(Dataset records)
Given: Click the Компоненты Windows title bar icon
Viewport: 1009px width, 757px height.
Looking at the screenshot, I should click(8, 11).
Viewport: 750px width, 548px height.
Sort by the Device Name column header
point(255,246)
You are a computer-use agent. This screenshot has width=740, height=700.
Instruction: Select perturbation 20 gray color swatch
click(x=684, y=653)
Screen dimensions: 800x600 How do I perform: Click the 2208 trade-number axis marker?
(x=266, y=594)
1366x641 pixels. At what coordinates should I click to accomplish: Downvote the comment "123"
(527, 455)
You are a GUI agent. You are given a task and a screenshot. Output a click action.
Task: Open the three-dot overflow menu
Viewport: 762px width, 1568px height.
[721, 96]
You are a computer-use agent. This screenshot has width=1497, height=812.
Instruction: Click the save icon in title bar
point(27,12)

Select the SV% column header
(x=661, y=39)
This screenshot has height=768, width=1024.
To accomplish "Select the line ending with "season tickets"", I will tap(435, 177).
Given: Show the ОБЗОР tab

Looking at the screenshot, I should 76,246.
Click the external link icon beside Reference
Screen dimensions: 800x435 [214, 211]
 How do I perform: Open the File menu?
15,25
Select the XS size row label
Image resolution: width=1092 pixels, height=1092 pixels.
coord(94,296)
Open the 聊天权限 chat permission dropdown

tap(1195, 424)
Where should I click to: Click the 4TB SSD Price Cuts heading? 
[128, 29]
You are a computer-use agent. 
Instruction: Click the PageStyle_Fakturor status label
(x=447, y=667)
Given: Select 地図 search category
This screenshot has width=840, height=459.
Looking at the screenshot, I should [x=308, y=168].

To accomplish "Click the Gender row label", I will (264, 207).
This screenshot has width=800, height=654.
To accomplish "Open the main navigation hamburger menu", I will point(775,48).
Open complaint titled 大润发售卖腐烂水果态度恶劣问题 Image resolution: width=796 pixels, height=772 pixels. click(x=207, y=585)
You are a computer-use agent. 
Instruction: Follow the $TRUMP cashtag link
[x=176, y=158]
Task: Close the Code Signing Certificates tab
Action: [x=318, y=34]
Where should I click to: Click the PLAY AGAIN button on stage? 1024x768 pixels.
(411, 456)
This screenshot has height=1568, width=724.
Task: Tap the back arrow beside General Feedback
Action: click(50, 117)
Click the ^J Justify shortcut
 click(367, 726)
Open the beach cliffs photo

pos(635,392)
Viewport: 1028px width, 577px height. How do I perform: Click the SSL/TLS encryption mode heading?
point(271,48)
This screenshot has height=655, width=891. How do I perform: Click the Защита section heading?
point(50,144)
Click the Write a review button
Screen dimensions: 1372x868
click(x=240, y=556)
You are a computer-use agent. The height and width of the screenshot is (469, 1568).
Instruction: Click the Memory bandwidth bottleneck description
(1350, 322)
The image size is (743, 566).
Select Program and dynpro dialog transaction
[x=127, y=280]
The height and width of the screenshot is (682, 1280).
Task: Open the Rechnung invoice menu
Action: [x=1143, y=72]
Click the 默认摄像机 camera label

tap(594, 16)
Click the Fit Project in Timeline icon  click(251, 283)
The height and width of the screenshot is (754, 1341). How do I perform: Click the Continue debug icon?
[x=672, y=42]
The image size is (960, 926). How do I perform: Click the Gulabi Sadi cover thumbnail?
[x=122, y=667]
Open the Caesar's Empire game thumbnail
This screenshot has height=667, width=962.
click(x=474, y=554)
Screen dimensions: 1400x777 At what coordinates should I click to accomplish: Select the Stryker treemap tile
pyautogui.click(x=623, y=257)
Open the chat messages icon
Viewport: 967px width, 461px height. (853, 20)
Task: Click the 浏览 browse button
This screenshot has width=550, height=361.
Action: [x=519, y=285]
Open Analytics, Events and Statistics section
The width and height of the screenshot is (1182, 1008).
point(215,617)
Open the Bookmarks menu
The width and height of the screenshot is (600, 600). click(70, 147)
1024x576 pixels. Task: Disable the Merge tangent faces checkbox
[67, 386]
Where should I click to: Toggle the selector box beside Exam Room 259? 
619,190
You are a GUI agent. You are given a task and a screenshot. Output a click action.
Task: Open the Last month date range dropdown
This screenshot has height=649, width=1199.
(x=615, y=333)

[What the task requires]: All of the records need to be returned exactly as they are.

[Response]:
Given: Click the Компоненты Windows title bar icon
Viewport: 1009px width, 757px height.
Looking at the screenshot, I should click(8, 11).
Viewport: 750px width, 548px height.
Sort by the Device Name column header
point(255,246)
You are a computer-use agent. This screenshot has width=740, height=700.
Instruction: Select perturbation 20 gray color swatch
click(x=684, y=653)
Screen dimensions: 800x600 How do I perform: Click the 2208 trade-number axis marker?
(x=266, y=594)
1366x641 pixels. At what coordinates should I click to accomplish: Downvote the comment "123"
(527, 455)
You are a GUI agent. You are given a task and a screenshot. Output a click action.
Task: Open the three-dot overflow menu
Viewport: 762px width, 1568px height.
[721, 96]
You are a computer-use agent. This screenshot has width=1497, height=812.
Instruction: Click the save icon in title bar
point(27,12)

Select the SV% column header
(x=661, y=39)
This screenshot has height=768, width=1024.
To accomplish "Select the line ending with "season tickets"", I will tap(435, 177).
Given: Show the ОБЗОР tab

Looking at the screenshot, I should 76,246.
Click the external link icon beside Reference
Screen dimensions: 800x435 [214, 211]
 How do I perform: Open the File menu?
15,25
Select the XS size row label
Image resolution: width=1092 pixels, height=1092 pixels.
coord(94,296)
Open the 聊天权限 chat permission dropdown

tap(1195, 424)
Where should I click to: Click the 4TB SSD Price Cuts heading? 
[128, 29]
You are a computer-use agent. 
Instruction: Click the PageStyle_Fakturor status label
(x=447, y=667)
Given: Select 地図 search category
This screenshot has width=840, height=459.
Looking at the screenshot, I should [x=308, y=168].

To accomplish "Click the Gender row label", I will (264, 207).
This screenshot has width=800, height=654.
To accomplish "Open the main navigation hamburger menu", I will point(775,48).
Open complaint titled 大润发售卖腐烂水果态度恶劣问题 Image resolution: width=796 pixels, height=772 pixels. click(x=207, y=585)
You are a computer-use agent. 
Instruction: Follow the $TRUMP cashtag link
[x=176, y=158]
Task: Close the Code Signing Certificates tab
Action: [x=318, y=34]
Where should I click to: Click the PLAY AGAIN button on stage? 1024x768 pixels.
(411, 456)
This screenshot has height=1568, width=724.
Task: Tap the back arrow beside General Feedback
Action: click(50, 117)
Click the ^J Justify shortcut
 click(367, 726)
Open the beach cliffs photo

pos(635,392)
Viewport: 1028px width, 577px height. How do I perform: Click the SSL/TLS encryption mode heading?
point(271,48)
This screenshot has height=655, width=891. How do I perform: Click the Защита section heading?
point(50,144)
Click the Write a review button
Screen dimensions: 1372x868
click(x=240, y=556)
You are a computer-use agent. The height and width of the screenshot is (469, 1568).
Instruction: Click the Memory bandwidth bottleneck description
(1350, 322)
The image size is (743, 566).
Select Program and dynpro dialog transaction
[x=127, y=280]
The height and width of the screenshot is (682, 1280).
Task: Open the Rechnung invoice menu
Action: [x=1143, y=72]
Click the 默认摄像机 camera label

tap(594, 16)
Click the Fit Project in Timeline icon  click(251, 283)
The height and width of the screenshot is (754, 1341). How do I perform: Click the Continue debug icon?
[x=672, y=42]
The image size is (960, 926). How do I perform: Click the Gulabi Sadi cover thumbnail?
[x=122, y=667]
Open the Caesar's Empire game thumbnail
This screenshot has height=667, width=962.
click(x=474, y=554)
Screen dimensions: 1400x777 At what coordinates should I click to accomplish: Select the Stryker treemap tile
pyautogui.click(x=623, y=257)
Open the chat messages icon
Viewport: 967px width, 461px height. (853, 20)
Task: Click the 浏览 browse button
This screenshot has width=550, height=361.
Action: [x=519, y=285]
Open Analytics, Events and Statistics section
The width and height of the screenshot is (1182, 1008).
point(215,617)
Open the Bookmarks menu
The width and height of the screenshot is (600, 600). click(70, 147)
1024x576 pixels. Task: Disable the Merge tangent faces checkbox
[67, 386]
Where should I click to: Toggle the selector box beside Exam Room 259? 
619,190
You are a GUI agent. You are given a task and a screenshot. Output a click action.
Task: Open the Last month date range dropdown
This screenshot has height=649, width=1199.
(x=615, y=333)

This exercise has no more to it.